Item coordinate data
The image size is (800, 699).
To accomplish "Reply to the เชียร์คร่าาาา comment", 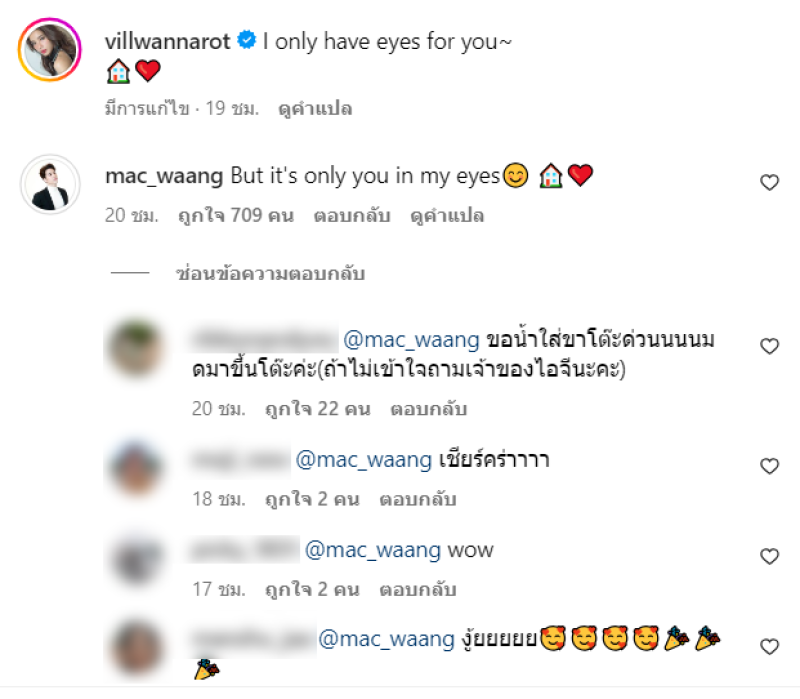I will pyautogui.click(x=418, y=500).
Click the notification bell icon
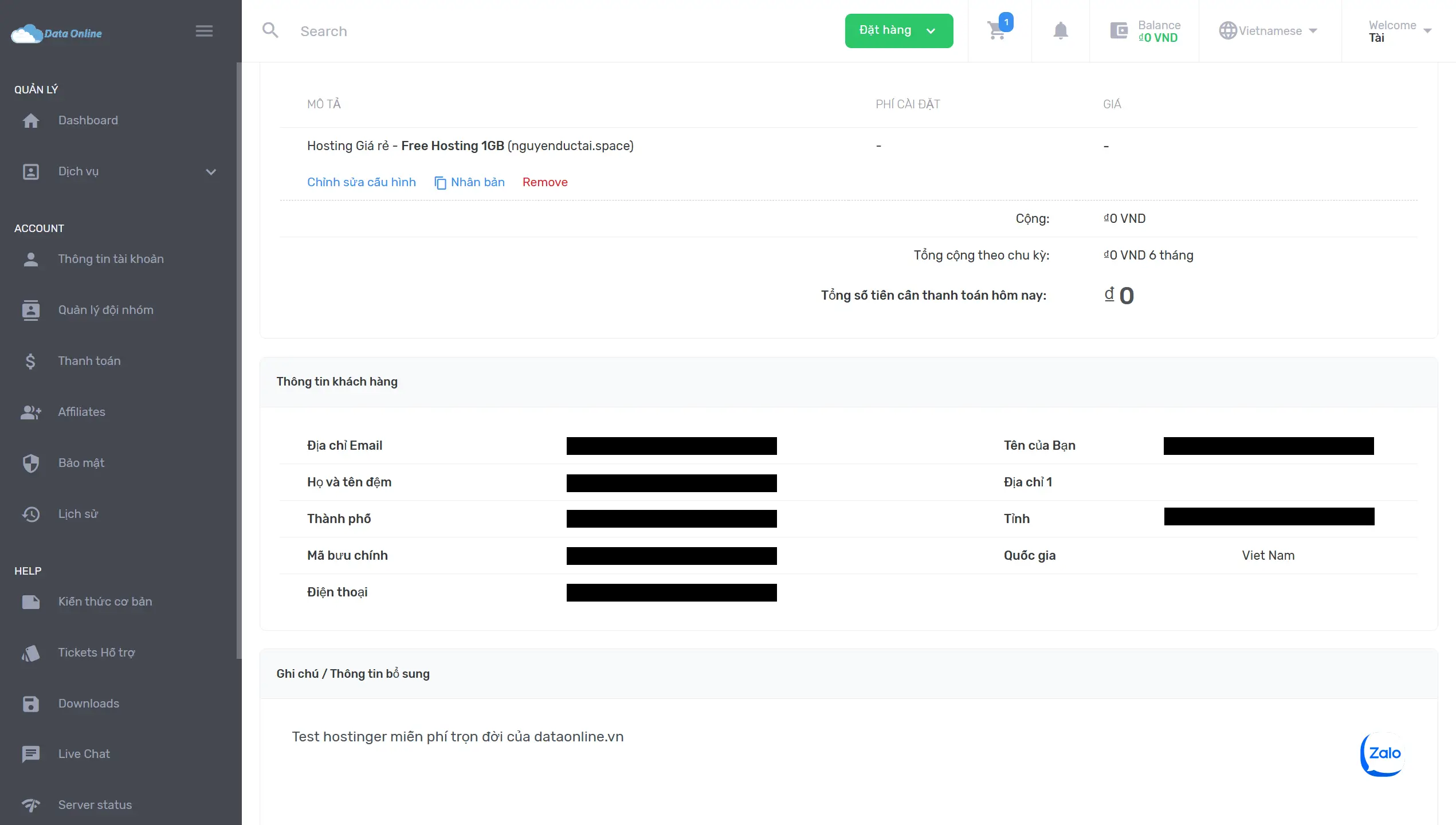The height and width of the screenshot is (825, 1456). [x=1061, y=31]
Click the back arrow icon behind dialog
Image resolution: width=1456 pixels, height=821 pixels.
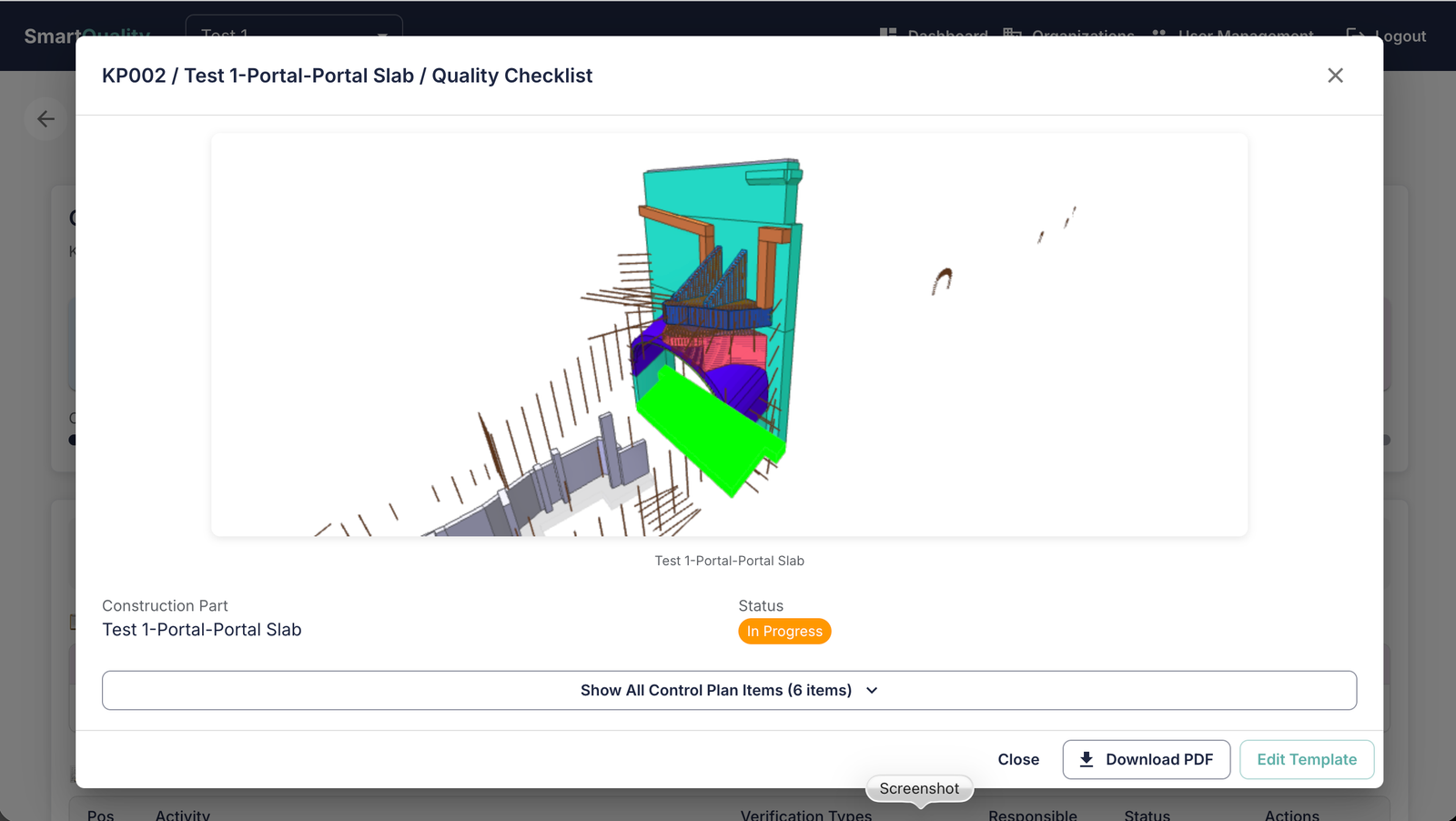click(x=46, y=118)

Exercise description: Please rewrite the listing, beginning at the line that has "Click the notification bell icon" and stopping after its final line, with "icon" swapped for "button" and everything else unchanged. Leave the pictures out of your answer.

Task output:
Click the notification bell button
The height and width of the screenshot is (825, 1456). [x=1061, y=31]
Click the back arrow button behind dialog
Image resolution: width=1456 pixels, height=821 pixels.
click(x=46, y=118)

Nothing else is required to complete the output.